• WHAT TO PRODUCE: Print, character for character, every line from the very first one through the line holding "Action: tap(371, 509)", both ends included.

• TASK INPUT:
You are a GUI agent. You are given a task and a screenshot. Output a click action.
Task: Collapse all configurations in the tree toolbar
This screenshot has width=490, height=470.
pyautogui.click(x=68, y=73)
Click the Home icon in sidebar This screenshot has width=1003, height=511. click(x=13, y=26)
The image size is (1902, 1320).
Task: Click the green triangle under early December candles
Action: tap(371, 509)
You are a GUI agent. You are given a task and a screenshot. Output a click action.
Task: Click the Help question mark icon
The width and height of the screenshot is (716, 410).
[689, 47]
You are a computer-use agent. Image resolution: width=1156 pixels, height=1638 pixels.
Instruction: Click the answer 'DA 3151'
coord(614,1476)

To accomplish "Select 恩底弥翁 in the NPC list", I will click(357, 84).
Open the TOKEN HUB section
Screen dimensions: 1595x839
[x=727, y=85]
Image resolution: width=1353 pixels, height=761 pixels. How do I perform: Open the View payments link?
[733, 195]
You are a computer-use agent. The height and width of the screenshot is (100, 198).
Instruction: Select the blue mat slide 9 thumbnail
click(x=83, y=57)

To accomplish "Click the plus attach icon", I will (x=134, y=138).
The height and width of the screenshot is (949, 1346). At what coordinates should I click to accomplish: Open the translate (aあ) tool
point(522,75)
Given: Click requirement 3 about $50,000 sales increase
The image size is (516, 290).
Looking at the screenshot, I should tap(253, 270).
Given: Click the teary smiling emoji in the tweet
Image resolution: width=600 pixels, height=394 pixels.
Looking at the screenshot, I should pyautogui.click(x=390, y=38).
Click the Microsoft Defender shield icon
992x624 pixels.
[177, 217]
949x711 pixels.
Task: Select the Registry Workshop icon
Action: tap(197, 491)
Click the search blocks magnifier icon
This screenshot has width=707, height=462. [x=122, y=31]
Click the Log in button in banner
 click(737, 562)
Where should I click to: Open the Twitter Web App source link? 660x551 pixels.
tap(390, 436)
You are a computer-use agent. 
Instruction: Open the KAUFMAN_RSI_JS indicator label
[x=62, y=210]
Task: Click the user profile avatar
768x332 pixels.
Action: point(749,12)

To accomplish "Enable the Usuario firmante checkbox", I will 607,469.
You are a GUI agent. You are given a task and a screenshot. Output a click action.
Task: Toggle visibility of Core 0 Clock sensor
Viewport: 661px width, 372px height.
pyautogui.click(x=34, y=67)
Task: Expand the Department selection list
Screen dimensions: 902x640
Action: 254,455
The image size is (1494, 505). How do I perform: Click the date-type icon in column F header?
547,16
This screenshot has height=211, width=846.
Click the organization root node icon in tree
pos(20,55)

• ANSWER IN FULL:
You are a GUI agent. You are given a task and a screenshot. Output a click action.
Task: Collapse all configurations in the tree toolbar
This screenshot has width=490, height=470.
pyautogui.click(x=68, y=73)
Click the Home icon in sidebar This screenshot has width=1003, height=511. click(x=13, y=26)
The image size is (1902, 1320).
Task: Click the green triangle under early December candles
Action: tap(371, 509)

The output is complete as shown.